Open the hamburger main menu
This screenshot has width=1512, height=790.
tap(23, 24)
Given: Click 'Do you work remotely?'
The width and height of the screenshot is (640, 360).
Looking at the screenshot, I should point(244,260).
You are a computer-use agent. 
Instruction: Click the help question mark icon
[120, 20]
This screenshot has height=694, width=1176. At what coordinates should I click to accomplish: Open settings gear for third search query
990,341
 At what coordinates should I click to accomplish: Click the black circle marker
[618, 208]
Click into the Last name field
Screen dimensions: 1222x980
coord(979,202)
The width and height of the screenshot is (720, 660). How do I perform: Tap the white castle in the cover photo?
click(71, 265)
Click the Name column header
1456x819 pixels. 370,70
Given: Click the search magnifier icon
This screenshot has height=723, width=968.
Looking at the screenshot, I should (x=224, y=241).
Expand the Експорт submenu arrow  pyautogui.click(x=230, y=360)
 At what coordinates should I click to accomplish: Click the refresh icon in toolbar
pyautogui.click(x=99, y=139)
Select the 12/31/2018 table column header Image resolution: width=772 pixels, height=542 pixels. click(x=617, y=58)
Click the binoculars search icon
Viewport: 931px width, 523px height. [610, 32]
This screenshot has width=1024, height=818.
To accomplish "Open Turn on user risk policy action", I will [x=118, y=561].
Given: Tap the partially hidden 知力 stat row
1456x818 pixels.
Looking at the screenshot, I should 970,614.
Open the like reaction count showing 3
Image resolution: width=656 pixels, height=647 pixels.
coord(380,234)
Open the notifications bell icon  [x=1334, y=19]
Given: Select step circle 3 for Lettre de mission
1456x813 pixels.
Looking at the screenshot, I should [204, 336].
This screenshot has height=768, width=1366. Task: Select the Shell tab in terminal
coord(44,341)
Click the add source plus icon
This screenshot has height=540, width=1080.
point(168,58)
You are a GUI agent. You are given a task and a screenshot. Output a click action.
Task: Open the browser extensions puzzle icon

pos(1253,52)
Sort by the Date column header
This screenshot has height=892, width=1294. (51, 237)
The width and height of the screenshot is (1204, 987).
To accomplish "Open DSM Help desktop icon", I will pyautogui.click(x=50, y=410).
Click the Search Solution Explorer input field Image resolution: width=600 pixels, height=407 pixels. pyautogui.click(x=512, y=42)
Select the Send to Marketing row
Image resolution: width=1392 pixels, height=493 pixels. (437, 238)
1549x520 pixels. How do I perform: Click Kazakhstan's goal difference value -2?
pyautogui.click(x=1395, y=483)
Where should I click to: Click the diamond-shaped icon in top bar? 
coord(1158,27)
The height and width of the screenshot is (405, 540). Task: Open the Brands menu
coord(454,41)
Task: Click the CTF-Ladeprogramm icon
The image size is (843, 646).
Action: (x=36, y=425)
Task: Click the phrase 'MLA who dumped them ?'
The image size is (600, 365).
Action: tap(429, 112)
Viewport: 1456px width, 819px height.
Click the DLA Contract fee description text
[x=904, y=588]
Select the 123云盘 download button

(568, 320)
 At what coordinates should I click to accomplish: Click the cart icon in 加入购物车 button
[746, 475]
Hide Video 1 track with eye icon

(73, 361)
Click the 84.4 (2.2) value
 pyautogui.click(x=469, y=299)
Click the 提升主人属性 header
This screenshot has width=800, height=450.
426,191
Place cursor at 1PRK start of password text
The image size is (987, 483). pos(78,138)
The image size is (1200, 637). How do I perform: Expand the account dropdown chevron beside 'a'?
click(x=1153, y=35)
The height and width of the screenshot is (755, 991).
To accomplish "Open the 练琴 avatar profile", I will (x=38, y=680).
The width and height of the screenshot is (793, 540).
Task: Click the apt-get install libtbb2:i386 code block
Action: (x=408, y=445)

**Directions for this task**
Could you reproduce the data verbatim, from its very first line up to and including the line that contains "coord(979,202)"?

**Result**
Open the hamburger main menu
This screenshot has width=1512, height=790.
tap(23, 24)
Given: Click 'Do you work remotely?'
The width and height of the screenshot is (640, 360).
Looking at the screenshot, I should point(244,260).
You are a computer-use agent. 
Instruction: Click the help question mark icon
[120, 20]
This screenshot has height=694, width=1176. At what coordinates should I click to accomplish: Open settings gear for third search query
990,341
 At what coordinates should I click to accomplish: Click the black circle marker
[618, 208]
Click into the Last name field
Screen dimensions: 1222x980
coord(979,202)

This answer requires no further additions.